From 5 to 11 February - Galerie Claude Lemand

  • CHOUKINI, To Beirut.

    To Beirut, 2020. Sculpture in bronze, 153 x 65 x 30 cm. Signed and numbered 2/7. Photo Artcurial DR.

Chaouki CHOUKINI, Li Bayrut, 2020.

By Thierry Savatier, Art his­to­rian.

At the heart of the work of the sculptor Chaouki Choukini, To Beitut (2020) is part of a sin­gu­larity born of a tragic event, the explo­sion which dev­as­tated Beirut on August 4, 2020. If the sculp­tures of the artist gen­er­ally strike by their ver­ti­cality, that of To Beirut, how­ever, is not to be con­fused with the momentum towards infinity with which Le Corbusier or Louis-Ferdinand Céline were sur­prised when dis­cov­ering the skyscrapers of New York from the ocean. Here, the formal orga­ni­za­tion seems to deeply anchor the opus in the ances­tral land, while giving to see, by the games of matter, the shapes, the solids, the recesses, the notches and the skil­fully arranged reliefs, the image of the chaos. It is not the least of the para­doxes to sug­gest solidity in col­lapse. The sober aes­thetic of the whole leads to this to a large extent.

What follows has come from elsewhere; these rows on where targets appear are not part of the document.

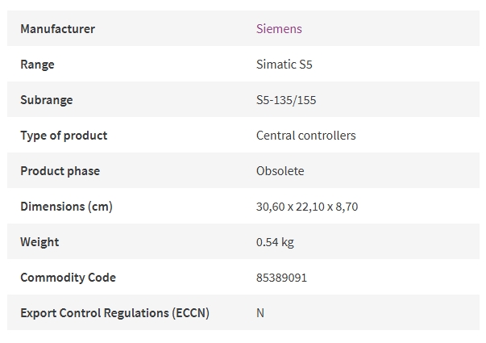Image resolution: width=486 pixels, height=343 pixels.
Task: Click the Dimensions (cm) label
Action: (66, 207)
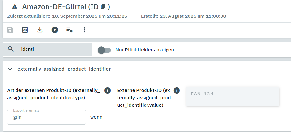The image size is (291, 132).
Task: Click the Exportieren als gtin input
Action: point(46,117)
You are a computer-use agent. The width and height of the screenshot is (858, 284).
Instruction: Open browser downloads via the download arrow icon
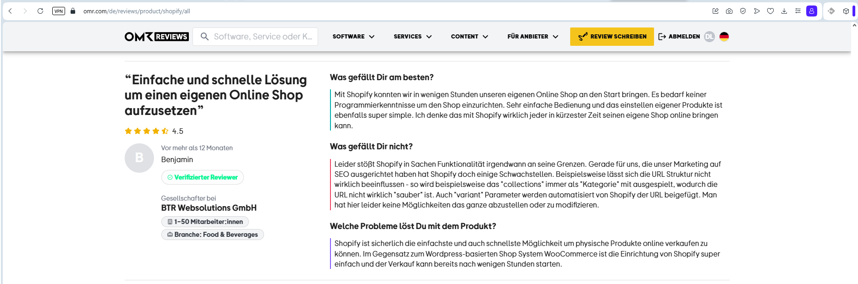[x=784, y=11]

The orig­inal sculp­ture was exe­cuted, fol­lowing the habit of Chaouki Choukini, in direct carving in wood. A less pol­ished wood than usual, how­ever, the artist having worked on mate­rial effects that could be likened to stig­mata, when he does not show strata of exposed bricks. The bronze ver­sion retains them, but the chosen patina offers an even more impla­cable work, since, under the brown layer, emerges, with mea­sured dis­cre­tion, a red layer which is rem­i­nis­cent of the blood shed by thou­sands of Lebanese.

The viewer won­ders, because this mono­lithic con­struc­tion does not seem unre­lated to the now emblem­atic grain silo in the port of Beirut, which, although located near the epi­center of the explo­sion, still erects some sec­tions of walls like a time chal­lenge. We know that the building is cre­ating a lively debate even within the State, between those who would like to destroy this embar­rassing tes­ti­mony of their care­less­ness and those who, with the fam­i­lies of the vic­tims, would like to pre­serve it in the name of the col­lec­tive memory. Whatever the fate of these ruins, the memo­rial char­acter of To Beirut will remain, both as a tribute steeped in humanity and an abstract symbol of spir­i­tu­ality.